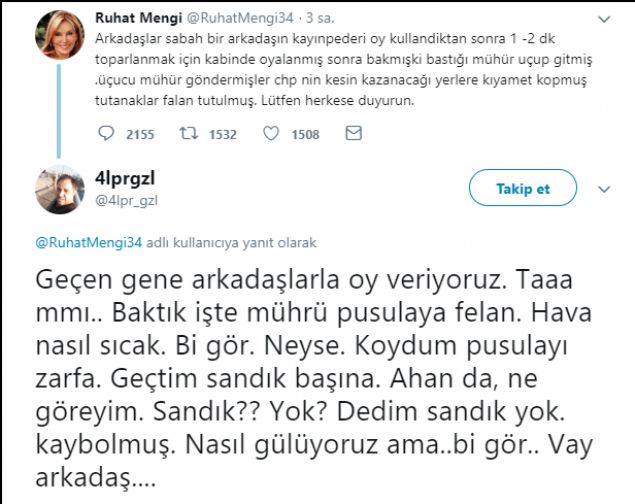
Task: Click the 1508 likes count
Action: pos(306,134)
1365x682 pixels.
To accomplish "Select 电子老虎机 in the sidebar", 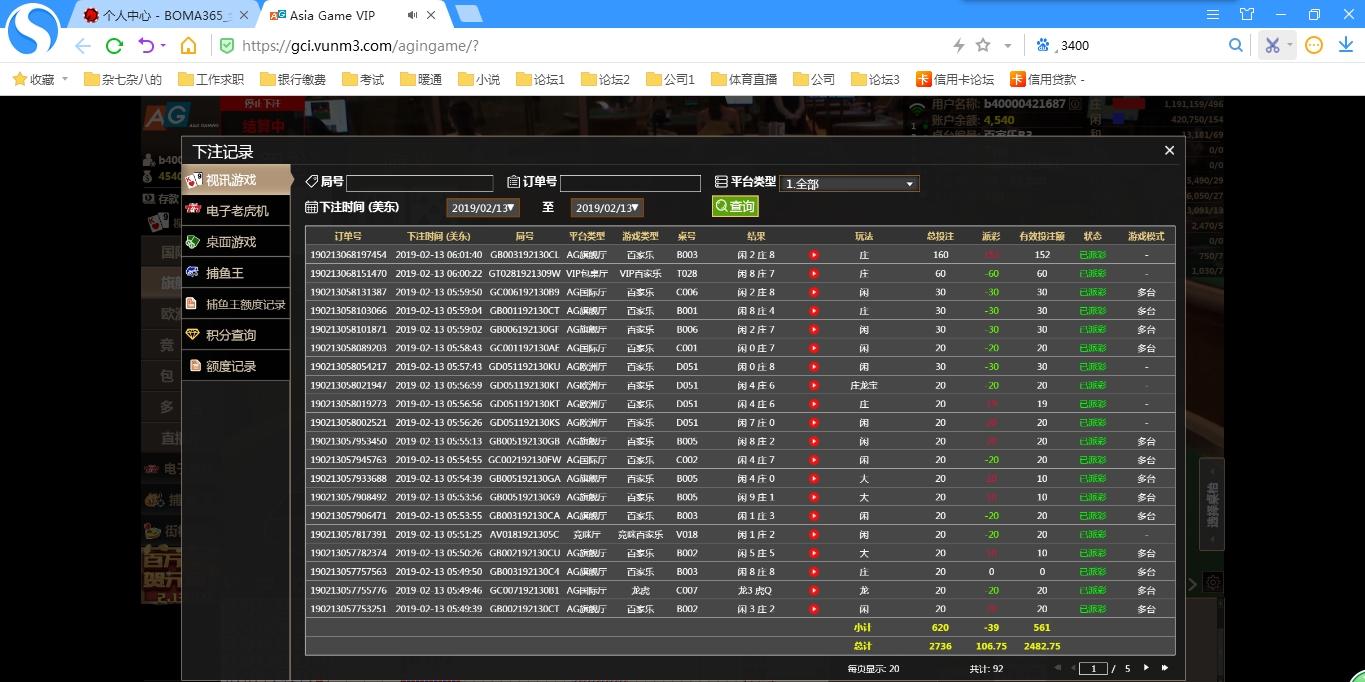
————
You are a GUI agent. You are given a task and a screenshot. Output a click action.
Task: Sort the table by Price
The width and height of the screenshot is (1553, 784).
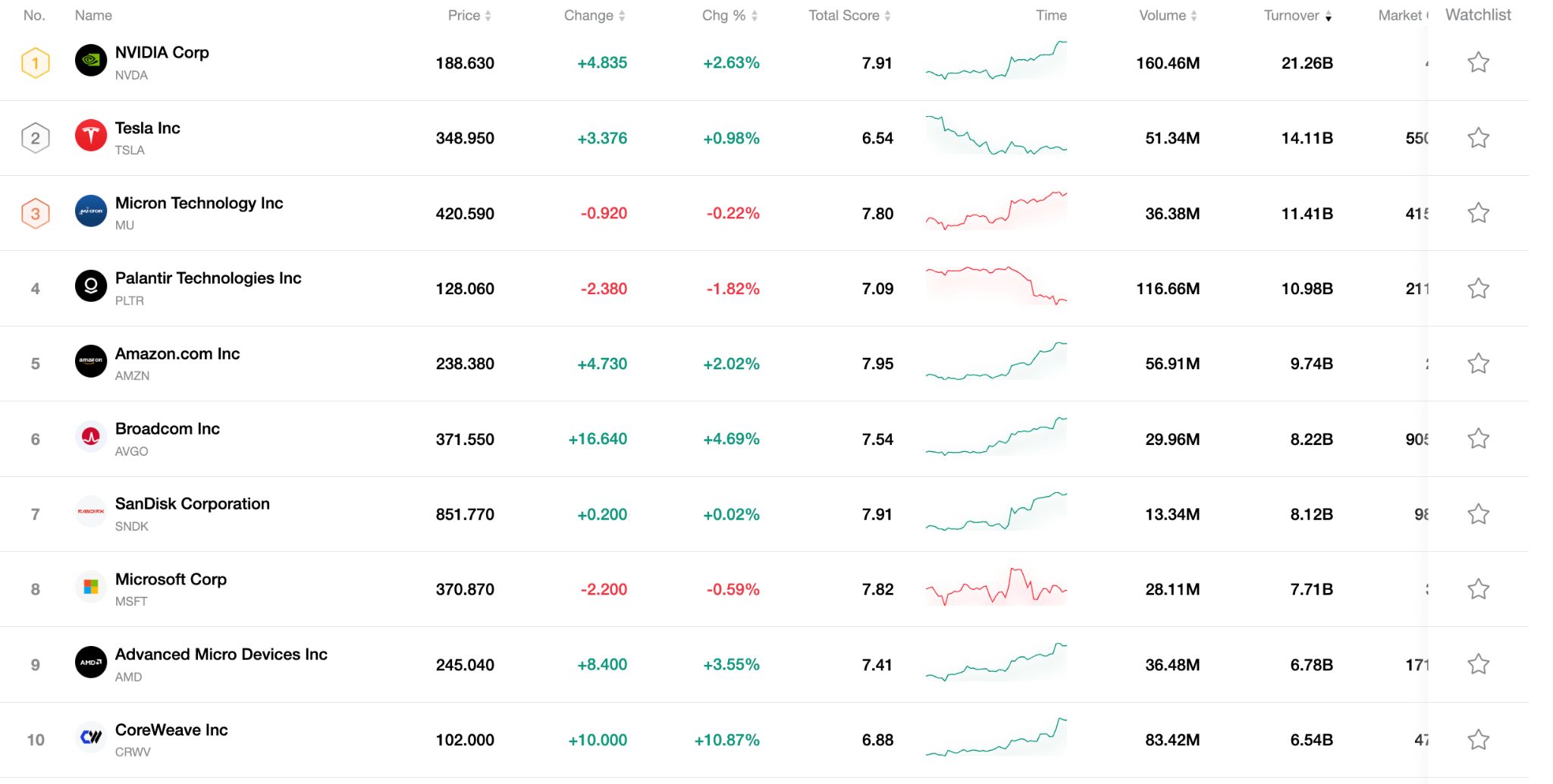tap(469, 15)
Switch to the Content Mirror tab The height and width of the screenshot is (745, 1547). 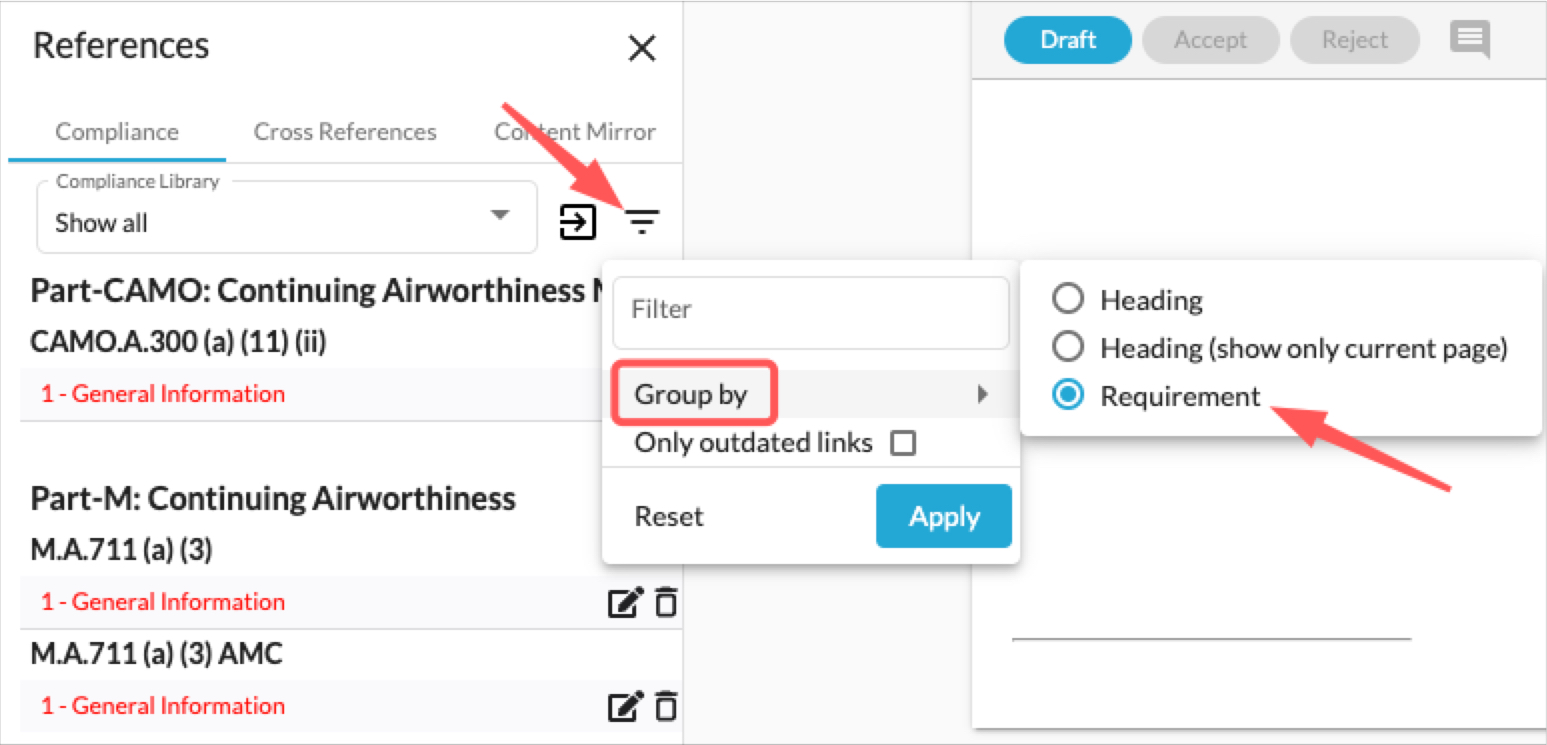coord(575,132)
————
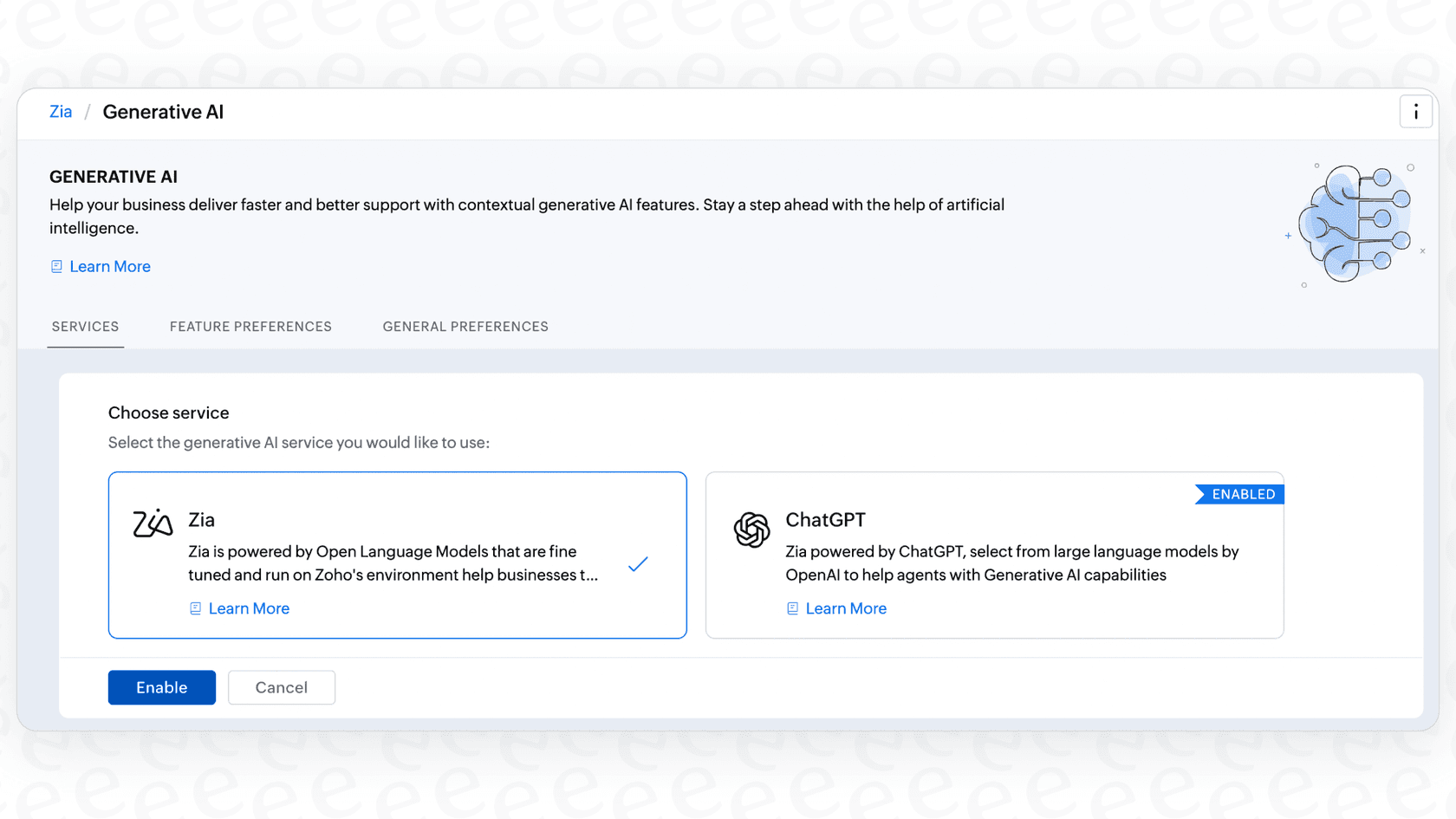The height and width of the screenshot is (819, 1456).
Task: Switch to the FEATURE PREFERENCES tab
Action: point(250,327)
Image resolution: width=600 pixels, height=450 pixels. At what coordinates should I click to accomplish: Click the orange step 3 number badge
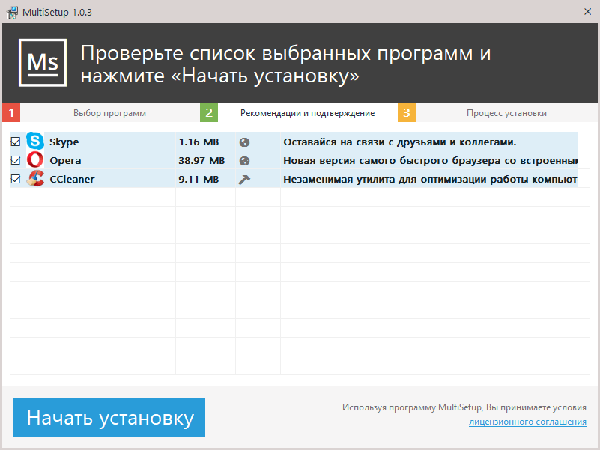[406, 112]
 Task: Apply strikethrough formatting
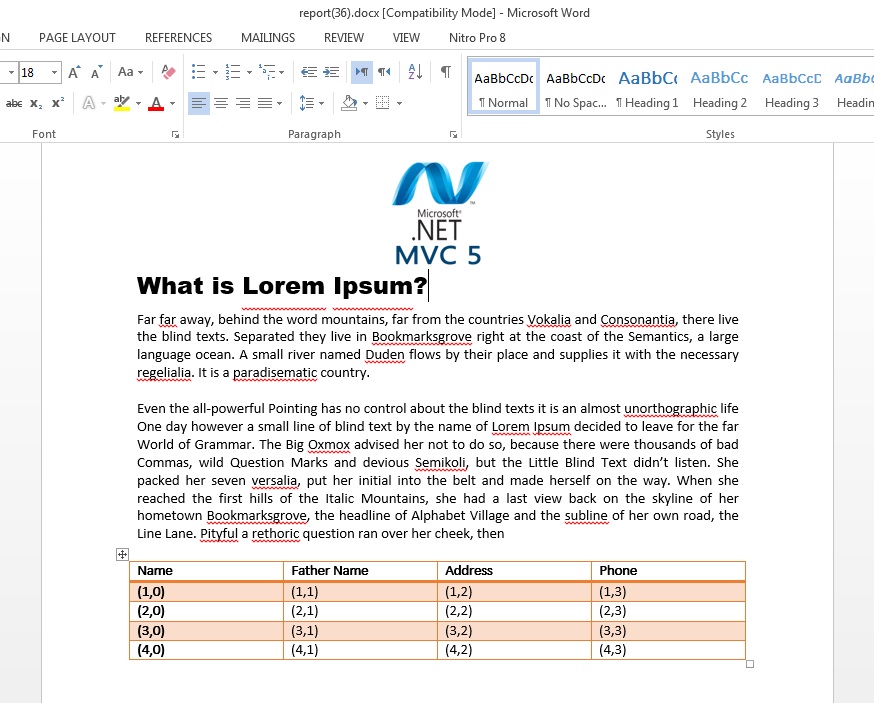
————
From the material above, reproduce only what runs from the line holding "1365x682 pixels." down to the line holding "电子老虎机 in the", both included, pictures excluded.

1365x682 pixels.
To accomplish "Select 电子老虎机 in the sidebar", 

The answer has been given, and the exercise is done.